RECORDS SUPPLIED:

◆ ◆ ◆ ◆ ◆

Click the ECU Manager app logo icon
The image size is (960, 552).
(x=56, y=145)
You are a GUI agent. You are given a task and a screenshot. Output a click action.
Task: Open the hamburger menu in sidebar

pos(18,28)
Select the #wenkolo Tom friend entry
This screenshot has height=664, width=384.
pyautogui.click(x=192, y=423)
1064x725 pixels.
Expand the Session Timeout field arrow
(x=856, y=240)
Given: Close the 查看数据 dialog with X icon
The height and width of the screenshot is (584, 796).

◆ ◆ ◆ ◆ ◆

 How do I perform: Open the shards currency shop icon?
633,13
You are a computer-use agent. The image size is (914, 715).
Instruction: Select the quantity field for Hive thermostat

◆ ◆ ◆ ◆ ◆

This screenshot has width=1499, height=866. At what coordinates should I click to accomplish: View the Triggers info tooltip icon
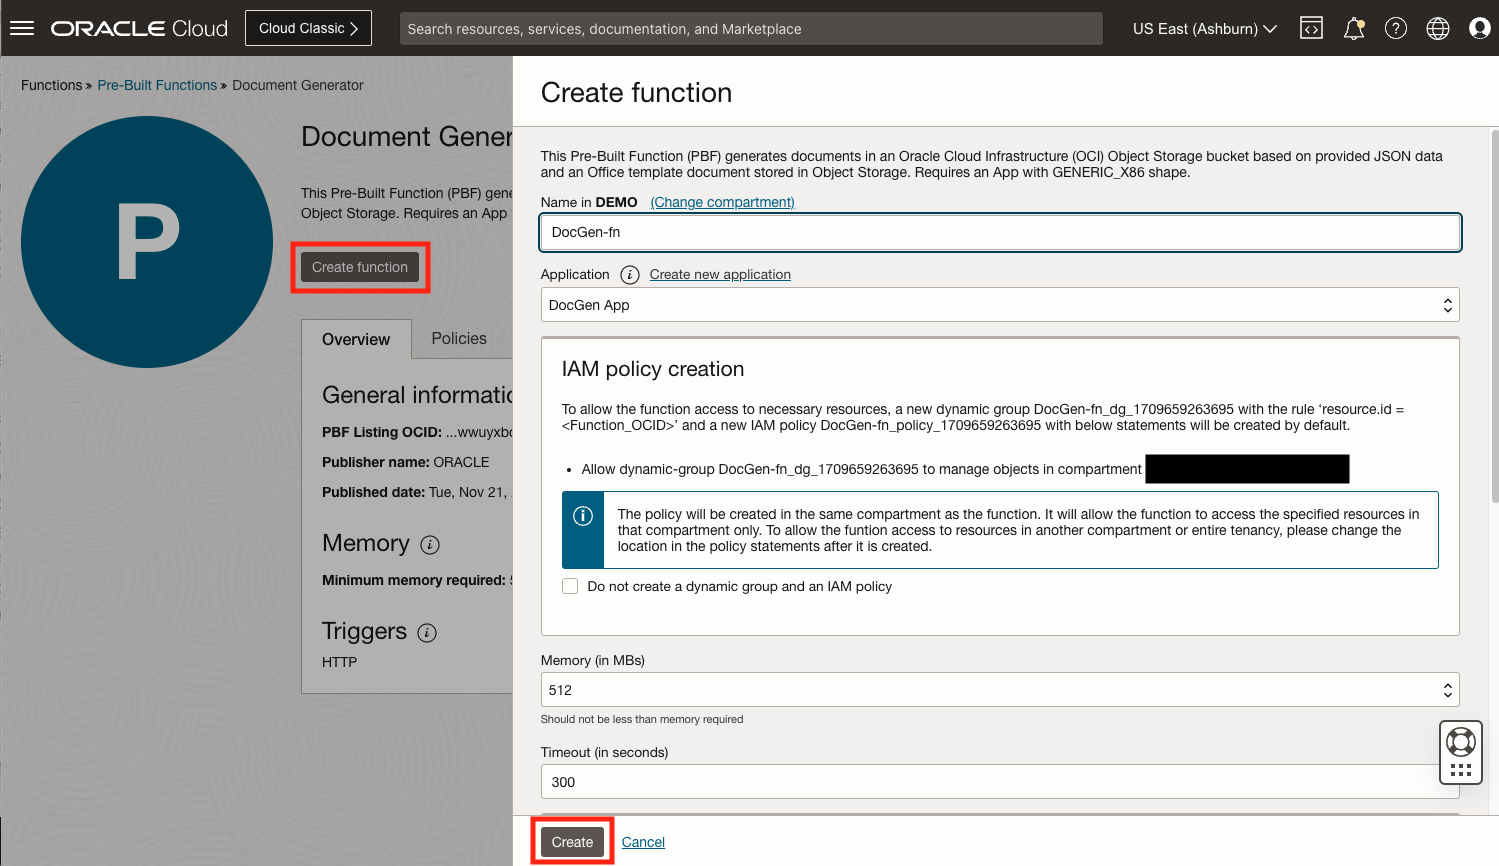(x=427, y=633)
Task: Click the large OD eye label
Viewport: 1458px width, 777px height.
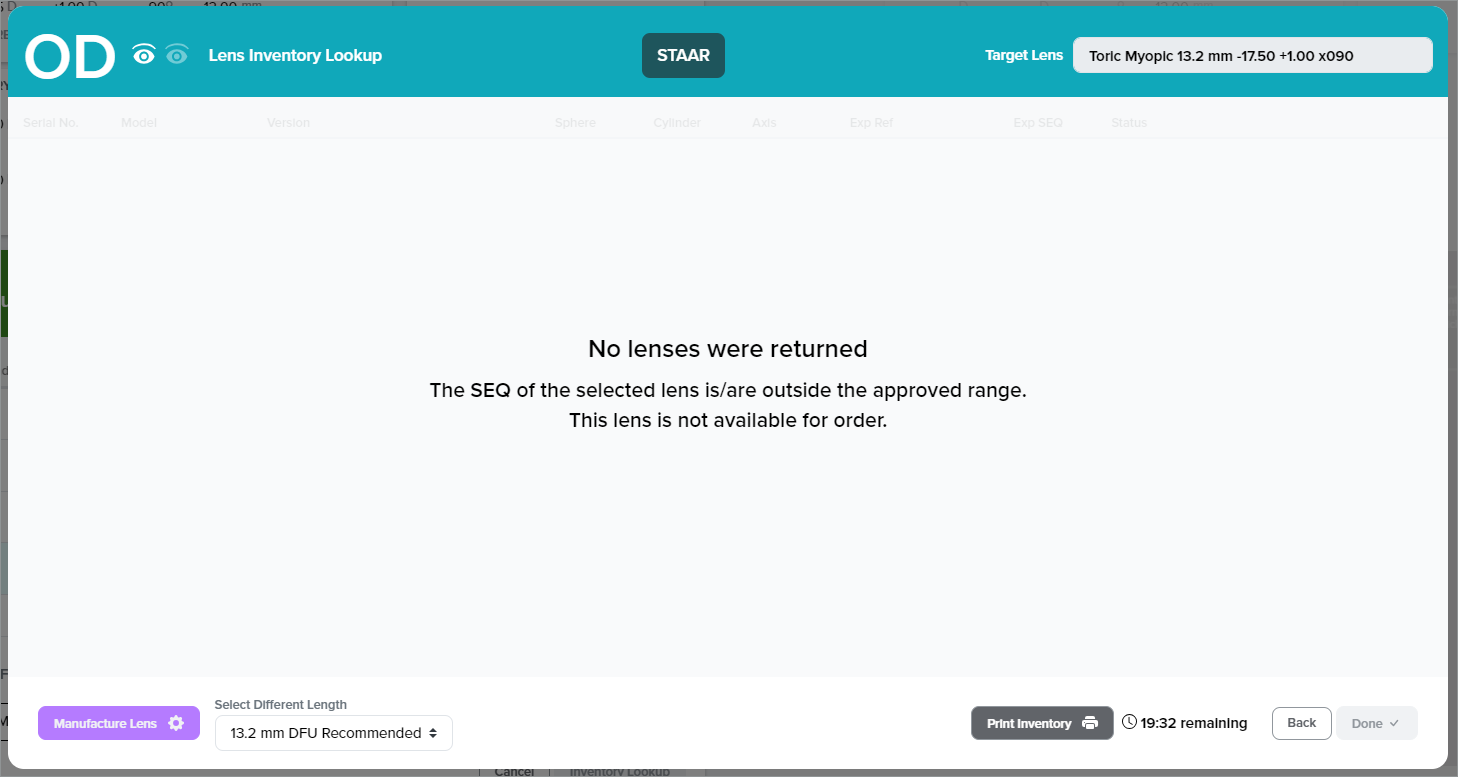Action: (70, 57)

◆ ◆ ◆ ◆ ◆

TASK DIRECTIONS:
An exact copy of the lines above, from the one containing "You are a computer-use" down to the one containing "Instruction: Select the" and including both, is the whole answer; retype it and nothing else.

ANSWER BOX:
You are a computer-use agent. The image size is (914, 715).
Instruction: Select the quantity field for Hive thermostat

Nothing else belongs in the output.